Tuesday, January 31, 2006

George W. Bush: "Double nano funding"

Today's State of the Union Address promised incentives for private investment, science education, and research (as reported by the Washington Post):

"BUSH: First, I propose to double the federal commitment to the most critical basic research programs in the physical sciences over the next 10 years. This funding will support the work of America's most creative minds as they explore promising areas such as nanotechnology, supercomputing and alternative energy sources.

Second, I propose to make permanent the research and development tax credit, to encourage bolder private-sector initiatives in technology. With more research in both the public and private sectors, we will improve our quality of life and ensure that America will lead the world in opportunity and innovation for decades to come.

Third, we need to encourage children to take more math and science, and to make sure those courses are rigorous enough to compete with other nations. We made a good start in the early grades with the No Child Left Behind Act, which is raising standards and lifting test scores across our country.

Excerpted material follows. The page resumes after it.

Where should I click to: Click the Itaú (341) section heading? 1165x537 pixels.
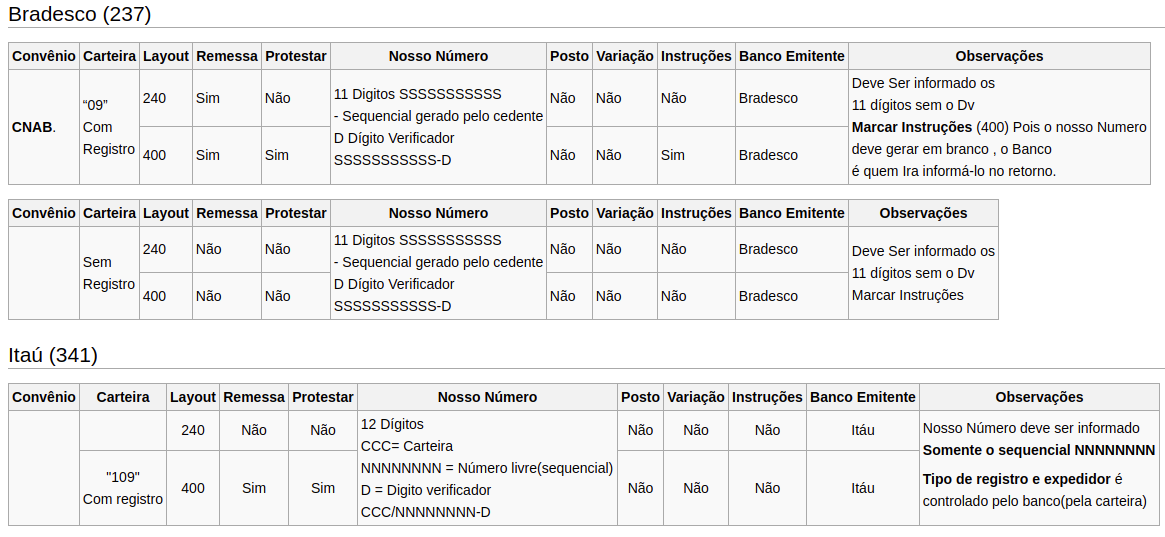[53, 356]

Tonight I propose to train 70,000 high school teachers to lead advanced placement courses in math and science, bring 30,000 math and science professionals to teach in classrooms, and give early help to students who struggle with math so they have a better chance at good, high-wage jobs. If we ensure that America's children succeed in life, they will ensure that America succeeds in the world.

Nano products go public

Cientifica's report on "the $18 billion pair of pants" from earlier this month about the mass market prospects of nanotech products was still somewhat pessimistic:
"The big spike in nanotech funding happened in 2001 in the US and Japan, and in 2003 in Europe. Given the two to three year lag between funding being granted and a laboratory starting work, plus an average of seven years to get from R&D to a product, it is no surprise that nanotech has yet to deliver on its revolutionary promise."

But early investments seem to begin to pay off with almost half a billion dollars in venture capital investments in nanotech in December 2005 alone (for more information, see cientifica's report). It looks like the public may see the first large-scale commercial launces of nano products soon ... beyond just stain-resistant pants and nano sunscreen.

Sunday, January 29, 2006

Faithfully informed about nanotech?

Recent media coverage on nanotech has zeroed in on the need for new regulations for nanotech, in part triggered by a report released this month by the Woodrow Wilson International Center for Scholars calling for better laws regarding nanotech risks.

But regulations may not be what the public is really concerned about. Here are some data from one of our national surveys on public attitudes toward nanotech that suggests that religiosity may be emerging as one of the key factors underlying public attitudes toward nanotech.

The figure suggests two interesting interpretations. First, both informed and uninformed supporters report lower levels of religiosity than the two segments of opponents. Second, and more importantly, the segment who reports the highest levels of religiosity are the informed opponents, i.e., the people who are generally opposed to nanotechnology, even though they are significantly more informed about the issue than more than half of the population.

Why may religion play such an important role? Is is the "playing god" frame? Or is it a spill-over effect from issues, such as stem cell research or therapeutic cloning, where religious arguments are at the forefront of public debate?

Center for Nanotech and Society @ ASU opens

ASU's $6.2 million NSF Center for Nanotechnology in Society will officially open with a public forum on the ASU campus tomorrow. The East Valley Tribune has an in-depth article devoted to the center in today's issue.

Nano Workshop for Journalists @ UW

March 20 and 21, 2006 at the University of Wisconsin, Madison

The University of Wisconsin-Madison Materials Research Science and Engineering Center on Nanostructured Interfaces and the School of Journalism and Mass Communication offer an intensive two-day course and fellowships for journalists interested in exploring the science and engineering of nanotechnology. The course is intended to provide hands-on perspective and detailed insight into the rapidly emerging field and its implications for society.